Pressure for Early Action by Congress
Broadening the social security system to ensure virtually every worker who retires at 65 a regular income for the remainder of his life, with adequate provision for his wife or widow and minor children, is on the program of the Eisenhower administration for the present session of Congress. Expansion and liberalization of old-age insurance has strong bipartisan support and any legislation to this end which carries administration endorsement is certain of adoption whenever it can be brought to a vote.
The 1952 platforms of both parties called for extension of old-age and survivors insurance to sizeable groups now lacking protection against the economic hazards of advancing years. President Eisenhower urged universal coverage of the working population in his campaign speeches and in his State of the Union message, Feb. 2, he said old-age insurance “should be promptly extended to cover millions of citizens who have been left out of the social security system.”

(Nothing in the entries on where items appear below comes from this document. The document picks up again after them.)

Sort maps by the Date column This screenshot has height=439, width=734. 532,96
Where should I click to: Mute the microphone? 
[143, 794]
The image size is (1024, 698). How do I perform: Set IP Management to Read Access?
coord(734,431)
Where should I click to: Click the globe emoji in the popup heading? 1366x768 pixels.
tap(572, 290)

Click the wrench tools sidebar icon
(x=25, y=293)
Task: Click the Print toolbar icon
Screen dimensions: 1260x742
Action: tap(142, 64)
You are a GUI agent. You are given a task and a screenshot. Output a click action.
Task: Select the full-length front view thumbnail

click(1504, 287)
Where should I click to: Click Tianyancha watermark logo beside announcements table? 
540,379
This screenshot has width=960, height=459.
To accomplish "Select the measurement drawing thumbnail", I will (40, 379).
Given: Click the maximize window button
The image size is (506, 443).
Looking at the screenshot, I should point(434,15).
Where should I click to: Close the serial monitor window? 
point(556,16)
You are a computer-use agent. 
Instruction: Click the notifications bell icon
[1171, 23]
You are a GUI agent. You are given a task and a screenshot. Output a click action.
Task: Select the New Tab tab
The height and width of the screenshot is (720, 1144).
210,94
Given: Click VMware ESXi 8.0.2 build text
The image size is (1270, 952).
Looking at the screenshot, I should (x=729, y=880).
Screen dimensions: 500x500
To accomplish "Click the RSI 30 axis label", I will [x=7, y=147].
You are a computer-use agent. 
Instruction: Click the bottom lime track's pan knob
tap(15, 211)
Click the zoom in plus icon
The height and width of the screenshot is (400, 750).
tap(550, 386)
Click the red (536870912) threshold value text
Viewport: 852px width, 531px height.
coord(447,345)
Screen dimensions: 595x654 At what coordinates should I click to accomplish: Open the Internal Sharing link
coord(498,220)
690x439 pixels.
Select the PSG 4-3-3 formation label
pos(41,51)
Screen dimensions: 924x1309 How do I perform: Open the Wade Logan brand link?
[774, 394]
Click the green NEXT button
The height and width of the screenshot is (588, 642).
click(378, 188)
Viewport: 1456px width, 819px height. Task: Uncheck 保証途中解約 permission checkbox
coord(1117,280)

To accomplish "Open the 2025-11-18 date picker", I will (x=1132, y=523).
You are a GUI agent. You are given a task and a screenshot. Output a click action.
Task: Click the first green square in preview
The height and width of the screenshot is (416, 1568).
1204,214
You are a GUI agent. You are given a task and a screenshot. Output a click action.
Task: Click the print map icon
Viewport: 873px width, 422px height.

At a conference with congressional leaders Feb. 9, the President classed legislation to broaden the social security system as a “must” for the 1953 session, but doubt that action would be taken this year was raised ten days later when Chairman Reed (R., N. Y.) of the House Ways and Means Committee appointed a subcommittee to make an exhaustive study of the whole problem of old-age protection. The subcommittee is to consider, among other things, a series of proposals for drastic changes in the method of financing old-age benefits; its chairman, Rep. Curtis (R., Neb.), advocates a pay-as-you-go plan to replace the present old-age and survivors insurance trust fund.